• [Excerpt provided]:
-- Begin --

The below description of the principal features of the SAR Agreement is qualified in its entirety by reference to the SAR Agreement, which is filed herewith as Exhibit 10.1 and incorporated herein by reference.
General Information. The SAR Agreement provides that the Company will establish a Stock Appreciation Rights Account (the “Account”) on its books. The Account is not and will not be funded by the Company and is used only as a measuring tool to determine the benefits to which Mr. Hennett is entitled. Neither the SAR Agreement nor the Account involves the purchase, sale or issuance of any stock of the Company or any rights with respect thereto. All benefits payable to Mr. Hennett under the SAR Agreement will be paid by the Company in cash and not stock in lieu of cash. The benefits payable to Mr. Hennett under the SAR Agreement are calculated based upon the number of shares of “Phantom Stock” credited to the Account. Phantom Stock is a term used in the SAR Agreement representing a hypothetical number of shares of common stock of the Company awarded to Mr. Hennett and credited to the Account. The number of shares of Phantom Stock credited to the Account is tied to the appreciation in the book value of the Company’s common stock. The Company will also not fund the benefits payable to Mr. Hennett under this SAR Agreement in advance. Obligations of the Company under the SAR Agreement are simply promises to pay benefits to Mr. Hennett in the future. Under the SAR Agreement, it is intended that Mr. Hennett would begin receiving benefits upon his retirement at normal retirement age, or termination of employment as a result of disability, death or an event such as a merger, sale or liquidation of the Company in which the control of the Company was changed. The Company will receive an income tax deduction as a compensation expense when the benefits are paid to Mr. Hennett and Mr. Hennett will then report the benefits as ordinary income.

-- End --

• [Exercise 1]: Can you write out again the part of the records that opens with the line containing "Where should I click to: Open the AGOLDE" and runs through the end of the records, requests included, scaling every coordinate in the answers by 1.6 and rounding each to a whole number, halves up?
The text and the records are unrelated to each other.

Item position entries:

-- Begin --

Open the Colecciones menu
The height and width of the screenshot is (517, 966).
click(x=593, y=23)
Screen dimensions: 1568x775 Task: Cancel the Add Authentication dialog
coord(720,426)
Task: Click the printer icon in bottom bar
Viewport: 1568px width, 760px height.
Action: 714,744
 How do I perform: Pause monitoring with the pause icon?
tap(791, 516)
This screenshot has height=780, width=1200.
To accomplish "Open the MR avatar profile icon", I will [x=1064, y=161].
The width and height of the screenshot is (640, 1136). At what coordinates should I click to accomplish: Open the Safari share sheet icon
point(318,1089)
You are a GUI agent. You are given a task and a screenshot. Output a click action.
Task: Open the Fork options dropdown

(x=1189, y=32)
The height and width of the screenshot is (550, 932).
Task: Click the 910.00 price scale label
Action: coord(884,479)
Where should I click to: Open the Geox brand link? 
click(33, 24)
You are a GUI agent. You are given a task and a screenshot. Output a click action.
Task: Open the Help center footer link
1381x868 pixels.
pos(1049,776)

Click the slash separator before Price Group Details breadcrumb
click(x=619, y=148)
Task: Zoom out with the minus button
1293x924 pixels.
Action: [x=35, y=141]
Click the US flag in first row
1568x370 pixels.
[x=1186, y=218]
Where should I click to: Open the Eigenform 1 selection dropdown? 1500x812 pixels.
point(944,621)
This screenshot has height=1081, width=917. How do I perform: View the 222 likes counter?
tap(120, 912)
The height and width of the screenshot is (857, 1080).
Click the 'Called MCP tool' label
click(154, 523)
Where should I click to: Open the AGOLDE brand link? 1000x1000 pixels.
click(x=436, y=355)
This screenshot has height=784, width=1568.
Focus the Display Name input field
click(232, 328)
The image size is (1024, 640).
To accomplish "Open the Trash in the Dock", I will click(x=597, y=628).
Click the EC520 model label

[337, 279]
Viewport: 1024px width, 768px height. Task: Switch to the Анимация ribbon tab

-- End --

• [Exercise 2]: According to the SAR Agreement description, in what form does the Company pay all benefits owed to Mr. Hennett?

• [Full solution 1]:
Where should I click to: Open the AGOLDE brand link? 1000x1000 pixels.
click(x=698, y=568)
This screenshot has height=784, width=1568.
Focus the Display Name input field
click(371, 525)
The image size is (1024, 640).
To accomplish "Open the Trash in the Dock", I will click(x=955, y=1005).
Click the EC520 model label

[539, 446]
Viewport: 1024px width, 768px height. Task: Switch to the Анимация ribbon tab

• [Full solution 2]: In cash, not in stock in lieu of cash.